Rio Verde lidera as exportações em Goiás, com a força do agronegócio
Rio Verde reafirma sua posição como protagonista absoluto do agronegócio goiano e peça central na engrenagem econômica do estado. Os dados mais recentes do comércio exterior mostram que Goiás segue altamente dependente da produção agropecuária, e esse desempenho tem endereço certo: o Sudoeste Goiano, com destaque consolidado para o município.
Em março de 2026, Goiás exportou US$ 1,164 bilhão, com um superávit expressivo de US$ 758,9 milhões. No acumulado do ano, o saldo positivo já supera US$ 1,3 bilhão, reforçando o peso do estado na balança comercial brasileira. Esse resultado, no entanto, não é distribuído de forma homogênea — ele é concentrado e diretamente ligado à força do campo.

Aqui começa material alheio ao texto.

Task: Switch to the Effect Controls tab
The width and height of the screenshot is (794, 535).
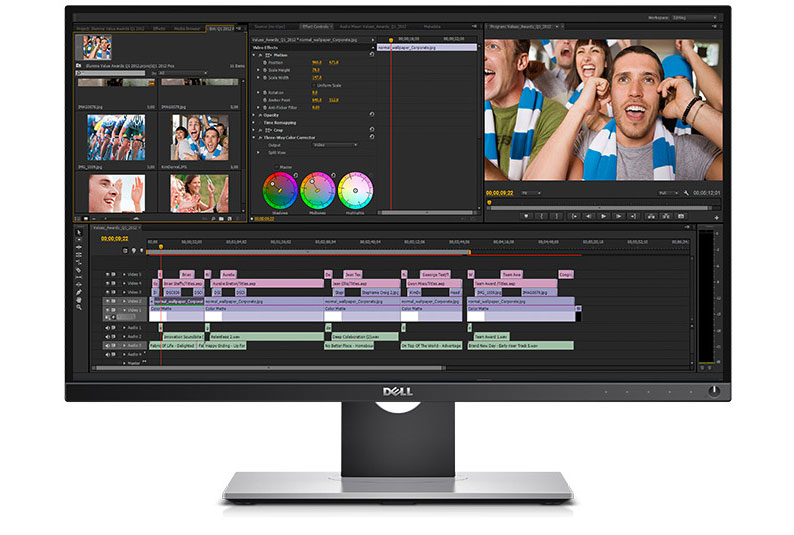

Rio Verde concentra 36,1% de tudo o que Goiás exportou
O dado mais emblemático é a participação do agronegócio, responsável por 82,7% das exportações goianas, o equivalente a US$ 962,7 milhões apenas em março. Dentro desse cenário, Rio Verde lidera com folga: o município respondeu por 36,1% de tudo o que Goiás exportou, somando US$ 419,4 milhões no período.
Na prática, isso significa que mais de um terço de toda a receita externa do estado tem origem direta em um único município. Esse desempenho está diretamente ligado à força produtiva local, baseada em grãos e proteína animal.
Agronegócio impulsiona economia regional
A base econômica de Rio Verde é sustentada por uma produção robusta e altamente tecnificada:
- Soja: mais de 1,7 milhão de toneladas
- Milho: acima de 2,5 milhões de toneladas
- Proteína animal: cadeia consolidada e integrada
Esse conjunto transforma o município em um dos principais polos produtivos do Brasil, com impacto direto nos indicadores estaduais.
Sudoeste Goiano reforça protagonismo no agronegócio
A força não está isolada. Outros municípios do Sudoeste Goiano ampliam essa concentração:
- Jataí: 12,1% das exportações
- Itumbiara: 6,3% das exportações
Juntos com Rio Verde, esses municípios representam mais de 54% de tudo o que Goiás exporta, evidenciando a dominância do interior produtivo frente aos grandes centros urbanos.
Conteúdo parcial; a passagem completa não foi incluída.